» **Data supplied**:

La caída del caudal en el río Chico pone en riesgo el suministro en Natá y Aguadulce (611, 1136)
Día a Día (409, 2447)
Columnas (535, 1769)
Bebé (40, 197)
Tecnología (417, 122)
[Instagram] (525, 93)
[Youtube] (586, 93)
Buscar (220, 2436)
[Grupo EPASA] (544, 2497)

» **Problem description**:
Please print, unchanged, the lines from the one holding "Tecnología (417, 122)" through the last line of the listing above, including both and omitting the rest.

» **Answer box**:
Tecnología (417, 122)
[Instagram] (525, 93)
[Youtube] (586, 93)
Buscar (220, 2436)
[Grupo EPASA] (544, 2497)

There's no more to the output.